**Task to carry out**
Convert the items in the stretch from the line containing "Screen dimensions: 1156x494" through the line containing "Action: point(585,470)" into a two-column CSV with the headers instruction and response. Each item gets one row, with its text and its answer each in a single quoted field and any line breaks replaced by spaces.

[Data items]
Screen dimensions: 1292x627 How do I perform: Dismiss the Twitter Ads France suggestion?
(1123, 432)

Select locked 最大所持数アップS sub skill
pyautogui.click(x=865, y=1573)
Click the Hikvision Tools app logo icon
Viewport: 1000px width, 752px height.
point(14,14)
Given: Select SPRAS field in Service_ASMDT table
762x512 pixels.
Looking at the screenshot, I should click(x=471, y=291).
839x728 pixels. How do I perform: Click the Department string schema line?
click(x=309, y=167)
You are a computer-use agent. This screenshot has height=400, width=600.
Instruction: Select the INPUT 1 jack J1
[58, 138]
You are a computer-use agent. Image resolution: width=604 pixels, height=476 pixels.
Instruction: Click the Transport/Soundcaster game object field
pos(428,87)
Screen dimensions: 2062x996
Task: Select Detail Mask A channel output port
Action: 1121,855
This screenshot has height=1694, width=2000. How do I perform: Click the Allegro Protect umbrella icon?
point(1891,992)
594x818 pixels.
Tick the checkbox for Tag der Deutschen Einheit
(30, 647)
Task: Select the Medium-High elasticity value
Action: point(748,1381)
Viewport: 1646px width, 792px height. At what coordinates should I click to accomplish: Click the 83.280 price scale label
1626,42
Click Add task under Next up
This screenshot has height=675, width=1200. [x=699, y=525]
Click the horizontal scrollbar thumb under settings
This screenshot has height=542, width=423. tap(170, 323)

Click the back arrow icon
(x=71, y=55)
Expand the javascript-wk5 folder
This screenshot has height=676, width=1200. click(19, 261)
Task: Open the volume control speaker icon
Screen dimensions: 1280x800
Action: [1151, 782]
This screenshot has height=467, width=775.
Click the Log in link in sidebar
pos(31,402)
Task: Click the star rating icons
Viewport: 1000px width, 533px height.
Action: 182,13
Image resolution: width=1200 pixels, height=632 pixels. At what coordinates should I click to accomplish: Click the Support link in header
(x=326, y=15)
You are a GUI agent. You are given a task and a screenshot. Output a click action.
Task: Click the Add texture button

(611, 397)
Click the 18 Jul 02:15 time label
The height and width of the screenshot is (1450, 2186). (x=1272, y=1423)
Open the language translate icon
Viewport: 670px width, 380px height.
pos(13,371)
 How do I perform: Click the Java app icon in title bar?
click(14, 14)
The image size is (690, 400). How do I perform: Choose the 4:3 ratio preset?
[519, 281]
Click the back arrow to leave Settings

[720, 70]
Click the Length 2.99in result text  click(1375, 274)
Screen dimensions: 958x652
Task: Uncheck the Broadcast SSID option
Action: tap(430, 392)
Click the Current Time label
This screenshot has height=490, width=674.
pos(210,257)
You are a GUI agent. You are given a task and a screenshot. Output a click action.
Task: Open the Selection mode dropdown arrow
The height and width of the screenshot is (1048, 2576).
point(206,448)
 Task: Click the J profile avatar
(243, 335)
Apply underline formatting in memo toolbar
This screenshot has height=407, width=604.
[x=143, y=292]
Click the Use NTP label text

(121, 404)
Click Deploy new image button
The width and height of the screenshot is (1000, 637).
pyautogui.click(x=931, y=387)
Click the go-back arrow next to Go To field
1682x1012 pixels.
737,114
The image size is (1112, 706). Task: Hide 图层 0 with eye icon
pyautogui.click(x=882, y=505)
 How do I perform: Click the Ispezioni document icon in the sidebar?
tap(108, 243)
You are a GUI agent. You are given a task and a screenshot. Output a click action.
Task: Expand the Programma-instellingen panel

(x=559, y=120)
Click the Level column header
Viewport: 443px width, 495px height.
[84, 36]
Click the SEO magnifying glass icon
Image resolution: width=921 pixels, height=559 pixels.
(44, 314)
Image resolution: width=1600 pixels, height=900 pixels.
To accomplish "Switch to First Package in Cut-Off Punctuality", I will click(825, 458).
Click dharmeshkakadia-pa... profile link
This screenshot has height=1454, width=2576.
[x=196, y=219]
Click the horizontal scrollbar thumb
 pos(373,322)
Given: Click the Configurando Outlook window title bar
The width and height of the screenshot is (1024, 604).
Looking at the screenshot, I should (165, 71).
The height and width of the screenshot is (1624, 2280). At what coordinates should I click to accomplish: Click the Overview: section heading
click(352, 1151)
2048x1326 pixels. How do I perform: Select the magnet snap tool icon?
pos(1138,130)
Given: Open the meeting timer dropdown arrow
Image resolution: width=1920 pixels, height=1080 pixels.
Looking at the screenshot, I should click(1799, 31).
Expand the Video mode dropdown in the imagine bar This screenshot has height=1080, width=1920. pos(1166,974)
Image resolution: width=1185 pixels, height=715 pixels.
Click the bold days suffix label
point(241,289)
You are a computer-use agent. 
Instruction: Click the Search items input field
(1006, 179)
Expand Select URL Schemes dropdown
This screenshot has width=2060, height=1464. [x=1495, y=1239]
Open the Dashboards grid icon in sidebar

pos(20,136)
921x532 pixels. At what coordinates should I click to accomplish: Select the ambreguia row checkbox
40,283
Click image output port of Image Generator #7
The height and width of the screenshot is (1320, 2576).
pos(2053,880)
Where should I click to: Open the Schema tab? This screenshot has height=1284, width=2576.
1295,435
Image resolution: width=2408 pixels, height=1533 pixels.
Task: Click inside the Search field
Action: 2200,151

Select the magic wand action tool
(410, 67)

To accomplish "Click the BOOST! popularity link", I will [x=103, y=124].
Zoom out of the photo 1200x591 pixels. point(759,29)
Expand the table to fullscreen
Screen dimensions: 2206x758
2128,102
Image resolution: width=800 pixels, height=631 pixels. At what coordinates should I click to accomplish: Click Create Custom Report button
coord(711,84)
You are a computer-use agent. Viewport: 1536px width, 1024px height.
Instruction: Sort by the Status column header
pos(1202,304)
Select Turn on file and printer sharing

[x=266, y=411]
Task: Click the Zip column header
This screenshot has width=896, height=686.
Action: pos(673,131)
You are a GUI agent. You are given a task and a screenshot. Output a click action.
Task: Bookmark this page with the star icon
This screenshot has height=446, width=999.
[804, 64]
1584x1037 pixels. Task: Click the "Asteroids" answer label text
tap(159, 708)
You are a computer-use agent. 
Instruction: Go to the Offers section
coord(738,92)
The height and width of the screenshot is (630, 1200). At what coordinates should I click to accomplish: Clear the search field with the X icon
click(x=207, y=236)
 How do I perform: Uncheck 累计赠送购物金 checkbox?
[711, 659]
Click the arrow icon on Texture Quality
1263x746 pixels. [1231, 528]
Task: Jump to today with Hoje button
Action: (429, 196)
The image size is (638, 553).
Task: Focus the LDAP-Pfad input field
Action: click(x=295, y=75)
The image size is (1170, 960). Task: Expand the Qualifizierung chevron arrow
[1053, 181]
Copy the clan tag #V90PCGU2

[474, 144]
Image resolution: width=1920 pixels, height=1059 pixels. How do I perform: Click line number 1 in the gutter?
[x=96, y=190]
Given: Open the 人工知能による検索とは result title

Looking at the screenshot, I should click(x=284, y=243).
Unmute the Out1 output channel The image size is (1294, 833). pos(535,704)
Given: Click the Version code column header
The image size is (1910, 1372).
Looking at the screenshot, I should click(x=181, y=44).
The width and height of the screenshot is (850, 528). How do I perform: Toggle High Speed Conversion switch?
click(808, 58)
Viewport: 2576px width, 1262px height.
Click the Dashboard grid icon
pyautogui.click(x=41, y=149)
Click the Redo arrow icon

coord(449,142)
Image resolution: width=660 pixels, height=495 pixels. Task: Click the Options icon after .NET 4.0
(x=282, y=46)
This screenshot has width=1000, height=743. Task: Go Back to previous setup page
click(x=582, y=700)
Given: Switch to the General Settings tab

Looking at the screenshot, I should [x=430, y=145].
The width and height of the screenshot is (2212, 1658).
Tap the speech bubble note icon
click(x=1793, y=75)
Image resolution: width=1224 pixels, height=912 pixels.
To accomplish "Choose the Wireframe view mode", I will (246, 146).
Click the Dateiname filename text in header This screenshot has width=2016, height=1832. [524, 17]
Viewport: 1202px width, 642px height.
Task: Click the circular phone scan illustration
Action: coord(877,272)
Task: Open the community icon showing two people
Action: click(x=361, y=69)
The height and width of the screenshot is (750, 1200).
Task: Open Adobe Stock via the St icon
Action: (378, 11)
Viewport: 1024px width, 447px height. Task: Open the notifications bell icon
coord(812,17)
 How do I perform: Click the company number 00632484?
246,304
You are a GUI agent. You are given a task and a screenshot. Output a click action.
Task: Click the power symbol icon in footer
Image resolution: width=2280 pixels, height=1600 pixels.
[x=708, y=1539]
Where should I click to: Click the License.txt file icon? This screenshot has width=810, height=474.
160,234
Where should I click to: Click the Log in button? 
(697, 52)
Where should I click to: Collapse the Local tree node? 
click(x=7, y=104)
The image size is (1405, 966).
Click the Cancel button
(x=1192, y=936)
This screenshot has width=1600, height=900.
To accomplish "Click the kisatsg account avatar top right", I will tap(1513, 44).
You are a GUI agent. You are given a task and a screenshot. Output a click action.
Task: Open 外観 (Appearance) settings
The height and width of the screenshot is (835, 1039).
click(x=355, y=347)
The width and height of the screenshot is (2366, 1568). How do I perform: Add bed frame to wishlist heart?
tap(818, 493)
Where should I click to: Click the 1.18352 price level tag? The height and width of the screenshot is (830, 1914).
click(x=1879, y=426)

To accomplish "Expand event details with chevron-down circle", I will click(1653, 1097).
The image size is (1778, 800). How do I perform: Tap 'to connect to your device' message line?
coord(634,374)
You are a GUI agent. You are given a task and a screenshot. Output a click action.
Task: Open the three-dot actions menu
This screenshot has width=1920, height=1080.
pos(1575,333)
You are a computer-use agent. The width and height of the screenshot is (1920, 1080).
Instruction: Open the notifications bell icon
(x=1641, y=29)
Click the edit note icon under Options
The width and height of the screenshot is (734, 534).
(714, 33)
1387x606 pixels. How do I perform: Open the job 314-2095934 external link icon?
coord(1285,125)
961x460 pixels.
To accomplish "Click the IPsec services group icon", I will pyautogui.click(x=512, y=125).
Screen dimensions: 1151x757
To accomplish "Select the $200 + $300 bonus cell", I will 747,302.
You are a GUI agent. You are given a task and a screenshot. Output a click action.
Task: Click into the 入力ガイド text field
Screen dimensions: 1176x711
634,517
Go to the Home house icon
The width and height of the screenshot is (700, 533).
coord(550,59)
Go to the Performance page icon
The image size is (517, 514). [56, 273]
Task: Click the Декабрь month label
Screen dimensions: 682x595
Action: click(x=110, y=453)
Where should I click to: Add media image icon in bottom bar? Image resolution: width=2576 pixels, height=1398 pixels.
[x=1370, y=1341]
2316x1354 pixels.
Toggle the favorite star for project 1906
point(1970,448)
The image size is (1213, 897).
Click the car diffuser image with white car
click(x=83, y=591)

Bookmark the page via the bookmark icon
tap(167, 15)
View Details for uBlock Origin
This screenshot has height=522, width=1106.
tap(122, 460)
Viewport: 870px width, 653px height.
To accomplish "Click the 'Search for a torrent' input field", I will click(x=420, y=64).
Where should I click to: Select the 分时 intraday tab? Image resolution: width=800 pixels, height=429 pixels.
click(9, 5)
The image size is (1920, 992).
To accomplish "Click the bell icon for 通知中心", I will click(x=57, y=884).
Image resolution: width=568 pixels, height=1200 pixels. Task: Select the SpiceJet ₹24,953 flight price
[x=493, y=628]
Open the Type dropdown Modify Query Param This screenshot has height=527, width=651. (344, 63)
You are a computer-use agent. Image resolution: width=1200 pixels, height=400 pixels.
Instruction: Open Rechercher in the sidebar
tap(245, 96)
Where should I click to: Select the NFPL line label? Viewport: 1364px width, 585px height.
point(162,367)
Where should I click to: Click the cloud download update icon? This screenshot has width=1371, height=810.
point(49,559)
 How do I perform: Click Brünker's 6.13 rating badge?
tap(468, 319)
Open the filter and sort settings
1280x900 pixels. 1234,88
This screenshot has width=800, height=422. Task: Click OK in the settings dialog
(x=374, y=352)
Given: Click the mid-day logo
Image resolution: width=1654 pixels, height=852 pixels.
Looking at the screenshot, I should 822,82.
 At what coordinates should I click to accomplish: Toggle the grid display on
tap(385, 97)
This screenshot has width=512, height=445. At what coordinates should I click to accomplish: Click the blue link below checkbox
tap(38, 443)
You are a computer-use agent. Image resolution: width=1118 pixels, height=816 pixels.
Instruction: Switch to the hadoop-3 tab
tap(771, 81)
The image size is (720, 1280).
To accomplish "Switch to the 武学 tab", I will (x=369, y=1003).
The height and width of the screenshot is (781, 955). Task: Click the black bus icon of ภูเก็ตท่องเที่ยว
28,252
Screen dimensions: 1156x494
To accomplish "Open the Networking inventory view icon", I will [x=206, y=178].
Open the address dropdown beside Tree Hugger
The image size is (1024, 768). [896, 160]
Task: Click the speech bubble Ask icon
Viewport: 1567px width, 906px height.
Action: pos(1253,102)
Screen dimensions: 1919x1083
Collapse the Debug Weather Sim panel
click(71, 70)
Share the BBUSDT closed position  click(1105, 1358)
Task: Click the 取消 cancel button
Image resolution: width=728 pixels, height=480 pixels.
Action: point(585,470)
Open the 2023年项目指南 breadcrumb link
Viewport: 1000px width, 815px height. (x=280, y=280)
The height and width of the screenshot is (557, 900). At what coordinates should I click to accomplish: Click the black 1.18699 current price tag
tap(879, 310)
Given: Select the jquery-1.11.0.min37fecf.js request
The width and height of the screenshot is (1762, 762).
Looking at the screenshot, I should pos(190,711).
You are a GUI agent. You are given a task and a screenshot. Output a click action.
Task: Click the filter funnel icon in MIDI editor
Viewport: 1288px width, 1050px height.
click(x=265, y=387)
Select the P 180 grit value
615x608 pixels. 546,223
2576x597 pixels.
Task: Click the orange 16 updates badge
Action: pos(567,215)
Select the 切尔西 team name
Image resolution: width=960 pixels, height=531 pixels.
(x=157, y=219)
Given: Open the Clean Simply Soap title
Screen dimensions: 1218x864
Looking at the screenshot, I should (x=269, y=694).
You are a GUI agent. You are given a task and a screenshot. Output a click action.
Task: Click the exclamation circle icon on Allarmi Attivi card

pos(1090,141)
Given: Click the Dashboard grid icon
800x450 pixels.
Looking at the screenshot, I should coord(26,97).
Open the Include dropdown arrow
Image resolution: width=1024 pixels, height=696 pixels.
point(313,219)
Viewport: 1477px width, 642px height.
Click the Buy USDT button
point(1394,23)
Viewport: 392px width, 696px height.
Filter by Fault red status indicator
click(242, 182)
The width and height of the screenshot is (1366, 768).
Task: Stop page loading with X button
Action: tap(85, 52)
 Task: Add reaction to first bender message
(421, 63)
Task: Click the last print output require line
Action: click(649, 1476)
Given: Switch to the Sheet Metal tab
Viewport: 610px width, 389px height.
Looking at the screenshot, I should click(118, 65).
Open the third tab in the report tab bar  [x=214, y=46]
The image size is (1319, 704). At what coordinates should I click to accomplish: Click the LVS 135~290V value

**Response to the exercise**
instruction,response
"Screen dimensions: 1156x494 To accomplish ""Open the Networking inventory view icon"",","I will [x=206, y=178]."
"Open the address dropdown beside Tree Hugger","The image size is (1024, 768). [896, 160]"
"Task: Click the speech bubble Ask icon Viewport: 1567px width, 906px height.","Action: pos(1253,102)"
"Screen dimensions: 1919x1083 Collapse the Debug Weather Sim panel","click(71, 70)"
"Share the BBUSDT closed position","click(1105, 1358)"
"Task: Click the 取消 cancel button Image resolution: width=728 pixels, height=480 pixels.","Action: point(585,470)"